A top U.S. Justice Department official has made clear that discussions involving the status of the BP oil spill litigation were continuing after the oil company announced plans to settle with individual private plaintiffs.

BP PLC officials announced on March 3 that the company had reached a settlement, estimated at $7.8 billion, with private litigants. U.S. District Judge Carl Barbier in New Orleans has postponed the start of the government’s civil action against BP. There was no settlement with the federal government.

“Discussions about that trial, and with all parties involved in that trial, continue,” Assistant Attorney General Tony West, who leads the Civil Division, told reporters on March 5.

The estimated value of the settlement excludes attorney fees, said sources familiar with the negotiations. Although that amount has not yet been determined, BP has agreed to pay class counsel fees on top of the settlement value, the sources said.

The Justice Department’s Civil Division and Environment and Natural Resources Division are the lead government actors in the suit against the oil company stemming from the explosion and spill in the Gulf of Mexico in 2010.

“I think we have to wait and see where those efforts lead,” West said. “Right now we don’t have a new trial date set. The court has basically put things off for a period of time.” Associate Attorney General Thomas Perrelli, for whom West will soon take over, played a lead role in negotiations with BP, and West was also involved.

==================================================

Prompt
In one to three sentences, explain why the BP litigation article says no new trial date has been set in the government's case against BP. Rely only on the BP litigation article above.

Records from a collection
==================================================

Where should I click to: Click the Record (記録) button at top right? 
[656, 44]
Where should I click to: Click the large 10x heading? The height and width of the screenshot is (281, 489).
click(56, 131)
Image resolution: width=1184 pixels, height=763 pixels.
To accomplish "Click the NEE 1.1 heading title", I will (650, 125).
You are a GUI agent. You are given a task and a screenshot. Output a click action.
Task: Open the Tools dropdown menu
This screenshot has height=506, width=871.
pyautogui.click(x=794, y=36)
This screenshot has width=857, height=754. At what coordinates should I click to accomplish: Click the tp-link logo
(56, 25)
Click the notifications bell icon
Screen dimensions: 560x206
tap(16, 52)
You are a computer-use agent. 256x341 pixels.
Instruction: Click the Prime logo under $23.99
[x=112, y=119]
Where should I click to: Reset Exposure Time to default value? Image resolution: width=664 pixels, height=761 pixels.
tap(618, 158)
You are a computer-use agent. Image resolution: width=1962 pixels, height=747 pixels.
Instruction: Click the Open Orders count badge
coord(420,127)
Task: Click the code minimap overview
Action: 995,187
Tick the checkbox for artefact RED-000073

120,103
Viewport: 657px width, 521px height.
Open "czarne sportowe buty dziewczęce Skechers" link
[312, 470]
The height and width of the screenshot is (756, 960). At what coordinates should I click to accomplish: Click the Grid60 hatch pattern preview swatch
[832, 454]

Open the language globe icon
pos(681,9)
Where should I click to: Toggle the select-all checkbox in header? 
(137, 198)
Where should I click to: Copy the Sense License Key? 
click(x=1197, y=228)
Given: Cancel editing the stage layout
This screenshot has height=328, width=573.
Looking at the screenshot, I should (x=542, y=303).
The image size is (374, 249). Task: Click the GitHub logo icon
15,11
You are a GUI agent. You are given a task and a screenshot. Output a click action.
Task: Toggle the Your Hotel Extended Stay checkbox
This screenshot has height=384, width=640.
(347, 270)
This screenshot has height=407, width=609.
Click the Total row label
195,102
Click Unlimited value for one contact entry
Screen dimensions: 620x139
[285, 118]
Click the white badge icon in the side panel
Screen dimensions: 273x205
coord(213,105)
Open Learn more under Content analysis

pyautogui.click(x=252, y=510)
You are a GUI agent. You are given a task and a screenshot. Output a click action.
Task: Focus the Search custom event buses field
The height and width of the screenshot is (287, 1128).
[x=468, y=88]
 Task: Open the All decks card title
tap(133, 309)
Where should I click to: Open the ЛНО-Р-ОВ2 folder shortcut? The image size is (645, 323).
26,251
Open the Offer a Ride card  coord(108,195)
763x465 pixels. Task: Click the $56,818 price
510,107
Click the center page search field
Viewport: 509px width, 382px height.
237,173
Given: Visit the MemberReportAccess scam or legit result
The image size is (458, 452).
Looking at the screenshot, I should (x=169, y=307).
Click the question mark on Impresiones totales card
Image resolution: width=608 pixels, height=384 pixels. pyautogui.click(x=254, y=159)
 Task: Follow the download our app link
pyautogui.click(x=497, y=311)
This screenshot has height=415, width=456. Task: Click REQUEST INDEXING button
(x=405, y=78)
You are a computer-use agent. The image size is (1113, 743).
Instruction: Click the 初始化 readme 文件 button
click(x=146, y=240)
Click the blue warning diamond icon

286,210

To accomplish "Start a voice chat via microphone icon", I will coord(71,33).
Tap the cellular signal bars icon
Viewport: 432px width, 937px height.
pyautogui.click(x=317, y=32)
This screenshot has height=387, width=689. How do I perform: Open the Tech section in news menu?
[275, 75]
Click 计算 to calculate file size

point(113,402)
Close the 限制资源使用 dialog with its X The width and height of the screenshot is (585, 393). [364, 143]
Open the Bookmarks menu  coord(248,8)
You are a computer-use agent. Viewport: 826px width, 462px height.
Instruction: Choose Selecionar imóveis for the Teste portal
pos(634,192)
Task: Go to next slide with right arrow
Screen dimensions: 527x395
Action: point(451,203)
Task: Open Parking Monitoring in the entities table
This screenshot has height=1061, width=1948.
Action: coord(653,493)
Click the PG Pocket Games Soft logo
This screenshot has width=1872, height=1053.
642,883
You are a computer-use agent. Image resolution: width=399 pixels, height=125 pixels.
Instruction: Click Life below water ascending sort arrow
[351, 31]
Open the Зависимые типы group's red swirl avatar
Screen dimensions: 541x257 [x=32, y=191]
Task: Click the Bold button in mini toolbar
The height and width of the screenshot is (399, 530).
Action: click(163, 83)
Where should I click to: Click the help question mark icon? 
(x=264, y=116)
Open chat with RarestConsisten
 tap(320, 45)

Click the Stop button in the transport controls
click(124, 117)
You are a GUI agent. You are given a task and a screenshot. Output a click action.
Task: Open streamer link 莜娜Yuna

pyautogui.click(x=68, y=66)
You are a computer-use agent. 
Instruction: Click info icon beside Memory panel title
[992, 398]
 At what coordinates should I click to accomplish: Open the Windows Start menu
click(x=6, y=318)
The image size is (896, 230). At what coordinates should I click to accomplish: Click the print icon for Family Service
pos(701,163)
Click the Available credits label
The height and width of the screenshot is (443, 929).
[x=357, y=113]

==================================================

Exercise answer
U.S. District Judge Carl Barbier in New Orleans postponed the start of the government's civil action against BP. As Tony West put it, the court has basically put things off for a period of time.